The very early cabbages usually bringing high prices, the enterprising
market gardener either winters the young plants under glass or starts
them there, planting the seed under its protecting shelter long before
the cold of winter is passed. When the design is to
winter over fall
grown plants, the seed are planted in the open ground about the middle
of September, and at about the last of October they are ready to go into
the cold frames, as such are called that depend wholly on the sun for
heat. Select those having short stumps and transplant into the frames,
about an inch and a half by two inches apart, setting them deep in the
soil up to the lower leaves, shading them with a straw mat, or the like,
for a few days, after which let them remain without any glass over them
until the frost is severe enough to begin to freeze the ground, then
place over the sashes; but bear in mind that the object is not to
promote growth, but, as nearly as possible, to keep them in a dormant
state, to keep them so cold that they will not grow, and just
sufficiently protected to prevent injury from freezing. With this object
in view the sashes must be raised whenever the temperature is above
freezing, and this process will so harden the plants that they will
receive no serious injury though the ground under the sash should freeze
two inches deep; cabbage plants will stand a temperature of fifteen to
twenty degrees below the freezing point. A covering of snow on the sash
will do no harm, if it does not last longer than a week or ten days, in
which case it must be removed. There is some danger to be feared from
ground mice, who, when everything else is locked up by the frost, will
instinctively take to the sash, and there cause much destruction among
the plants unless these are occasionally examined. When March opens
remove the sash when the temperature will allow, replacing it when the
weather is unseasonably cold, particularly at night. The plants may be
brought still farther forward by transferring them from the hot-bed when
two or three inches high to cold frames, having first somewhat hardened
them. When so transferred plant them about an inch apart, and shield
from the sun for two or three days. After this they may be treated as in
cold frames. The transfer tends to keep them stocky, increases the
fibrous roots and makes the plants hardier. As the month advances it may
be left entirely off, and about the first of April the plants may be set
out in the open field, pressing fine earth firmly around the roots.
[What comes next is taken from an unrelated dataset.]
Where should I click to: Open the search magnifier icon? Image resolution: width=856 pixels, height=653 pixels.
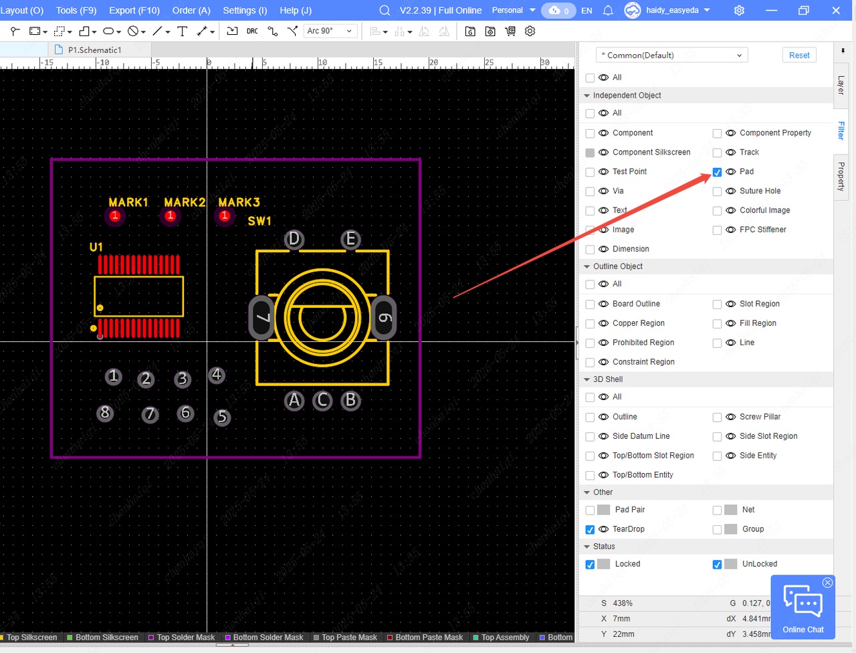click(385, 11)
When cabbages are raised in hot-beds the seed, in the latitude of
Boston, should be planted on the first of March; in that of New York,
about a fortnight earlier. When two or three inches high, which will be
in three or four weeks, they should be thinned to about four or less to
an inch in the row. They should now be well hardened by partly drawing
off the sashes in the warm part of the day, and covering at night; as
the season advances remove the sashes entirely by day, covering only at
night. By about the middle of April the plants will be ready for the
open ground.
When raised in cold frames in the spring, the seed should be planted
about the first of April, mats being used to retain by night the solar
heat accumulated during the day. As the season advances the same process
of hardening will be necessary as with those raised in hot-beds.